• _ASSIGNMENT A_
From the article on the comics film, quote the passage between "Chaudhary has twin" and "close for comfort.", inclusive.
• _ASSIGNMENT B_
Decide whether each statement agrees with the article on the comics film, answering yes or no and quoting the deciding words: (i) Chaudhary works with World Resources Institute India. (ii) The video 'I, Pedestrian' is ten minutes long. (iii) Chaudhary has been making comics about urbanism since 2011.

Stills from Nikhil Chaudhary's new comics film, titled 'I, Pedestrian', which brings to the fore the need for safer infrastructure for pedestrians in urban spaces
Stills from Nikhil Chaudhary’s new comics film, titled ‘I, Pedestrian‘, which brings to the fore the need for safer infrastructure for pedestrians in urban spaces

Evoking the works of Joe Sacco, famous for his non-fiction graphic novels, Nikhil Chaudhary says, “If there can be comics journalism, then why not comics urbanism?” Take Gotham or Metropolis. The city has been the backdrop for many a grimy and gritty comic, but Chaudhary says, “How about if you bring city planning issues into popular thought through comics?”

Chaudhary has twin loves. He is an architect who works with World Resources Institute India, a non-profit and environmental think-tank that has looked into road safety, among other urban development goals, since inception. Alongside this, this urban design postgraduate from the Centre for Environmental Planning and Technology University, Ahmedabad, is also a comics creator commenting on issues of urbanism through the visual medium since 2011. After having discussed various aspects of road safety and planning in his comics, Chaudhary released his first comics video last week on his Facebook page, Linear Expression. The three-minute-long video, titled ‘I, Pedestrian’, highlights the poor design of infrastructure for pedestrians: loose paver blocks, garbage and potholes on the footpaths, and motorists who whizz by too close for comfort.

Stored data entries:
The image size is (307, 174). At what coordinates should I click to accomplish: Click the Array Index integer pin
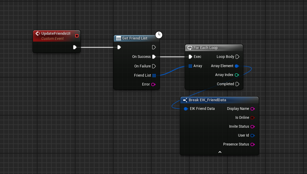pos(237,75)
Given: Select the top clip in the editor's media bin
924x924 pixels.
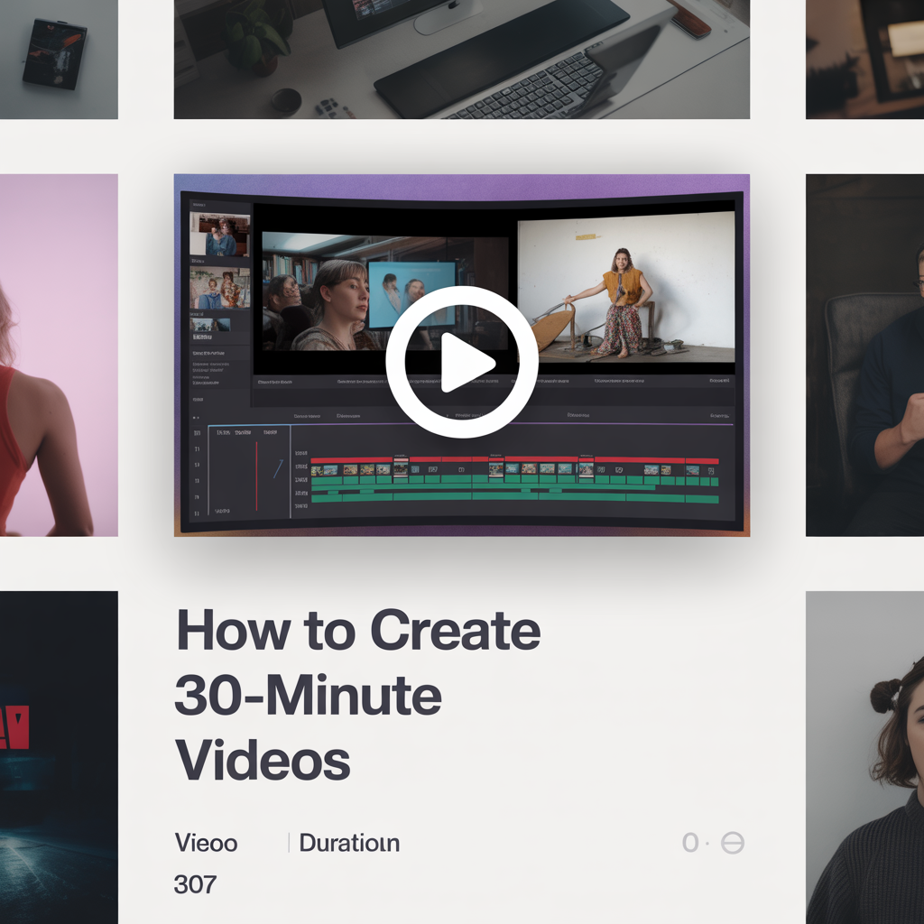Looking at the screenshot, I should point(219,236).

• _EXERCISE OUTPUT A_
Chaudhary has twin loves. He is an architect who works with World Resources Institute India, a non-profit and environmental think-tank that has looked into road safety, among other urban development goals, since inception. Alongside this, this urban design postgraduate from the Centre for Environmental Planning and Technology University, Ahmedabad, is also a comics creator commenting on issues of urbanism through the visual medium since 2011. After having discussed various aspects of road safety and planning in his comics, Chaudhary released his first comics video last week on his Facebook page, Linear Expression. The three-minute-long video, titled ‘I, Pedestrian’, highlights the poor design of infrastructure for pedestrians: loose paver blocks, garbage and potholes on the footpaths, and motorists who whizz by too close for comfort.

• _EXERCISE OUTPUT B_
(i) Yes: "He is an architect who works with World Resources Institute India"
(ii) No: "The three-minute-long video, titled ‘I, Pedestrian’"
(iii) Yes: "is also a comics creator commenting on issues of urbanism through the visual medium since 2011"